About this exercise: Could each record be written out again exactly as it stands?

Collected data entries:
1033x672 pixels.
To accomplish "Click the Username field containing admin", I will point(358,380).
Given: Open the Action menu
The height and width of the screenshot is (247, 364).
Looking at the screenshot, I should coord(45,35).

Task solution:
1033x672 pixels.
To accomplish "Click the Username field containing admin", I will point(358,380).
Given: Open the Action menu
The height and width of the screenshot is (247, 364).
Looking at the screenshot, I should coord(45,35).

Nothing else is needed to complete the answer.